EXERCISE MATERIAL:

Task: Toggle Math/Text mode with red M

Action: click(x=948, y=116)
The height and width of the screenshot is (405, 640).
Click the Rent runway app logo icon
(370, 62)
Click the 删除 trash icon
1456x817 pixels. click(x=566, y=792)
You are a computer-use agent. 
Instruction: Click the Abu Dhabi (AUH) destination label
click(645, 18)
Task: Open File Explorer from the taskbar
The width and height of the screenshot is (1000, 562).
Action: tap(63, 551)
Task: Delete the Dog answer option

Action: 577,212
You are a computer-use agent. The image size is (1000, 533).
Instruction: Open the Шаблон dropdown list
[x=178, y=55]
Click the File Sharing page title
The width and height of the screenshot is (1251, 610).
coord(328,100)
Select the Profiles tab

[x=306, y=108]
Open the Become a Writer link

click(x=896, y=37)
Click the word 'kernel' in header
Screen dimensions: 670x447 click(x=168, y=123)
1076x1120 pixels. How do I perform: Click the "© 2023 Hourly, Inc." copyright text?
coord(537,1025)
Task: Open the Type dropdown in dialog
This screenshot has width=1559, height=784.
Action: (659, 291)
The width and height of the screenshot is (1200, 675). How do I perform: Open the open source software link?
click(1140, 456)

TASK GOAL:
Every entry is to be restated exactly, with no line dropped.

YOUR SOLUTION:
Task: Toggle Math/Text mode with red M

Action: click(x=948, y=116)
The height and width of the screenshot is (405, 640).
Click the Rent runway app logo icon
(370, 62)
Click the 删除 trash icon
1456x817 pixels. click(x=566, y=792)
You are a computer-use agent. 
Instruction: Click the Abu Dhabi (AUH) destination label
click(645, 18)
Task: Open File Explorer from the taskbar
The width and height of the screenshot is (1000, 562).
Action: tap(63, 551)
Task: Delete the Dog answer option

Action: 577,212
You are a computer-use agent. The image size is (1000, 533).
Instruction: Open the Шаблон dropdown list
[x=178, y=55]
Click the File Sharing page title
The width and height of the screenshot is (1251, 610).
coord(328,100)
Select the Profiles tab

[x=306, y=108]
Open the Become a Writer link

click(x=896, y=37)
Click the word 'kernel' in header
Screen dimensions: 670x447 click(x=168, y=123)
1076x1120 pixels. How do I perform: Click the "© 2023 Hourly, Inc." copyright text?
coord(537,1025)
Task: Open the Type dropdown in dialog
This screenshot has width=1559, height=784.
Action: (659, 291)
The width and height of the screenshot is (1200, 675). How do I perform: Open the open source software link?
click(1140, 456)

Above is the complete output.